Autotuning technology has emerged recently as a systematic process for evaluating alternative implementations of a computation to select the best-performing solution for a particular architecture. At a LANS seminar in May, I introduced compiler-based empirical performance tuning and presented my success of applying it to a dense matrix-multiply kernel for small, rectangular matrices.

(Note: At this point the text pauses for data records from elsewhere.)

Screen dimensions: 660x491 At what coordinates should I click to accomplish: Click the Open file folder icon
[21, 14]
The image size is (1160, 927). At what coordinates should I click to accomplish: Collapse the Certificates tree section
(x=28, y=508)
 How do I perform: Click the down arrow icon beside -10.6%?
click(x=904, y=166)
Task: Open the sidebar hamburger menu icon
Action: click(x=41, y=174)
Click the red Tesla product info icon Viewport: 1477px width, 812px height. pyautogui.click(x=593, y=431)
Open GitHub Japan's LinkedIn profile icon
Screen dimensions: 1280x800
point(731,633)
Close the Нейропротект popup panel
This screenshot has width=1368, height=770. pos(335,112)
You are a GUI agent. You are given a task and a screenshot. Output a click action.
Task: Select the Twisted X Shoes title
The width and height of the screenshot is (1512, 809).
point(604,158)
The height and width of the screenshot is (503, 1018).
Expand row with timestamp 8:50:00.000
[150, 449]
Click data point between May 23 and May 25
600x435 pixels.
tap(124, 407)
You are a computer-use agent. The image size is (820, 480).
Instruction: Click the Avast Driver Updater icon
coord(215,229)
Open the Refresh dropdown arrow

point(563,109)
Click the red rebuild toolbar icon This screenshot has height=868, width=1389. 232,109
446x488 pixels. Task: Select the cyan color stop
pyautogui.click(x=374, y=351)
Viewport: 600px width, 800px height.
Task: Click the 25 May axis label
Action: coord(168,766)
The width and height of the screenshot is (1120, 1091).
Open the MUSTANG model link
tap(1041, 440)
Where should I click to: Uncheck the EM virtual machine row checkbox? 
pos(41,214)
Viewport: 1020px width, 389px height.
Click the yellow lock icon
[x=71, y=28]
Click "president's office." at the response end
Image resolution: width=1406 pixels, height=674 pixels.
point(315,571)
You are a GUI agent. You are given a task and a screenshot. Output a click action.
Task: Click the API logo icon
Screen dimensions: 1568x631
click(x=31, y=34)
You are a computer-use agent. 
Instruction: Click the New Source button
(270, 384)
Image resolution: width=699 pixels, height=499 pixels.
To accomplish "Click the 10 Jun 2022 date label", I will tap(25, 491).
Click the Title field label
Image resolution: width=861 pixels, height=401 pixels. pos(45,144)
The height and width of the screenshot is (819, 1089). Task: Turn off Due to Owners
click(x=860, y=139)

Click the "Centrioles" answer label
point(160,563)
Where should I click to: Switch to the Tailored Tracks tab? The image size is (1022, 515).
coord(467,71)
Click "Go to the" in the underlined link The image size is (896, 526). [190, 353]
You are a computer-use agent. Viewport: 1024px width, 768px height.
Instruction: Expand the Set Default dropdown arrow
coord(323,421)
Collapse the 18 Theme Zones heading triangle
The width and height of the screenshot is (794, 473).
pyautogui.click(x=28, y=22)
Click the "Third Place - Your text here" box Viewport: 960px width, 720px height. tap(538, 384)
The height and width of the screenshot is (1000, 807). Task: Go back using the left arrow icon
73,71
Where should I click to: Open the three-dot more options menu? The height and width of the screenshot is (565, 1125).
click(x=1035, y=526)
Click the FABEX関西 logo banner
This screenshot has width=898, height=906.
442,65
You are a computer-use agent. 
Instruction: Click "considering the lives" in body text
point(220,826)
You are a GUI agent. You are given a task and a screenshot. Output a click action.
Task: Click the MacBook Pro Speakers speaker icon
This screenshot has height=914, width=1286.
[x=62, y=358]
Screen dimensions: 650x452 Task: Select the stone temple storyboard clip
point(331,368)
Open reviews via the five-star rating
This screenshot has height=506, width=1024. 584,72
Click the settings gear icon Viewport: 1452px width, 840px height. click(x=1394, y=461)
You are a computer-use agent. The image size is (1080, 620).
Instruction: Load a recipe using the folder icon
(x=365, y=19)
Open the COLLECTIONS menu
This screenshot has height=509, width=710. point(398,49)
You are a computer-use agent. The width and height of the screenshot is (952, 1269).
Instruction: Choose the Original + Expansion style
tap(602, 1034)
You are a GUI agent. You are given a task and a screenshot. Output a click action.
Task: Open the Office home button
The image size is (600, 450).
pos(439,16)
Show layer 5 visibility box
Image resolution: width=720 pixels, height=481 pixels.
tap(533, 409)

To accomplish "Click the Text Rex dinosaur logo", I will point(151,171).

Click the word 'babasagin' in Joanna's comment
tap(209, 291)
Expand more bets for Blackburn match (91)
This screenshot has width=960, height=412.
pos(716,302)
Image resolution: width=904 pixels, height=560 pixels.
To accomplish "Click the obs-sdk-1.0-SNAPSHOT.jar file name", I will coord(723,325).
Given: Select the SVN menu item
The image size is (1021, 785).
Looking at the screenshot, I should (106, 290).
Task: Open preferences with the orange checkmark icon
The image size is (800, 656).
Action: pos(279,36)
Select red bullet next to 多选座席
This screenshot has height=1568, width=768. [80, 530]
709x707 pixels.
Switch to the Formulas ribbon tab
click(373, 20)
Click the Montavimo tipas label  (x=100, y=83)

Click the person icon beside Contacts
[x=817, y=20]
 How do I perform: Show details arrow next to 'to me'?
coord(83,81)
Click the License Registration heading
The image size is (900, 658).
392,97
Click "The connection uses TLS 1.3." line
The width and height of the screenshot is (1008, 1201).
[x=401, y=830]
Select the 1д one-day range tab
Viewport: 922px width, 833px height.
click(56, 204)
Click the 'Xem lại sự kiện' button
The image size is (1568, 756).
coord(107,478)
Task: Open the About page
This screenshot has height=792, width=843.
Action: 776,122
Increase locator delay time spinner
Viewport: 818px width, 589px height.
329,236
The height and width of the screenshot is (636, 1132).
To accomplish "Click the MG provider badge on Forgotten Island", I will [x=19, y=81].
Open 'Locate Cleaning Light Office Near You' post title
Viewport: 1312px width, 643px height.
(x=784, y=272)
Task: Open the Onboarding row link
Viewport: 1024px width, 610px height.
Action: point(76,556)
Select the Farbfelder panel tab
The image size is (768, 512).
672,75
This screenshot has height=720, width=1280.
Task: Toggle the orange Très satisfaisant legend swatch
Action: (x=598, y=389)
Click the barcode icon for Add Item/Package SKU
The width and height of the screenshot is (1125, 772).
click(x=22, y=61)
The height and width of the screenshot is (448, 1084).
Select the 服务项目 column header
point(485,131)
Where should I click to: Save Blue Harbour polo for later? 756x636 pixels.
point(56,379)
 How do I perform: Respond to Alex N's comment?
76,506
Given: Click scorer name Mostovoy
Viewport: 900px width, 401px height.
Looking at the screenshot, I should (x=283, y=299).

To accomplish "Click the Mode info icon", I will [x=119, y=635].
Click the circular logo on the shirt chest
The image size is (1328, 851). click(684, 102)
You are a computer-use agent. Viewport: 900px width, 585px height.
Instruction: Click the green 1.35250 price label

In this talk, I will begin with a summary of the talk, and then present my recent progress since then. A major result is that I could use the same technique to tune a higher-level kernel which is a loop with a call to a dense matrix multiply routine for small matrices. The kernel performance is up to 82% of peak on an AMD Phenom processor. With the tuned higher-level kernel and the library of tuned matrix multiply routines produced earlier, the whole Nek5000 program achieves 21% speedup on 256 nodes of the Cray XT5 at Oak Ridge National Laboratory. Also, I will show the overheads and fluctuations in measurements and how I overcame them for this experiment.

Miscellaneous Information: 

There will be coffee before the seminar with the new LANS espresso machine.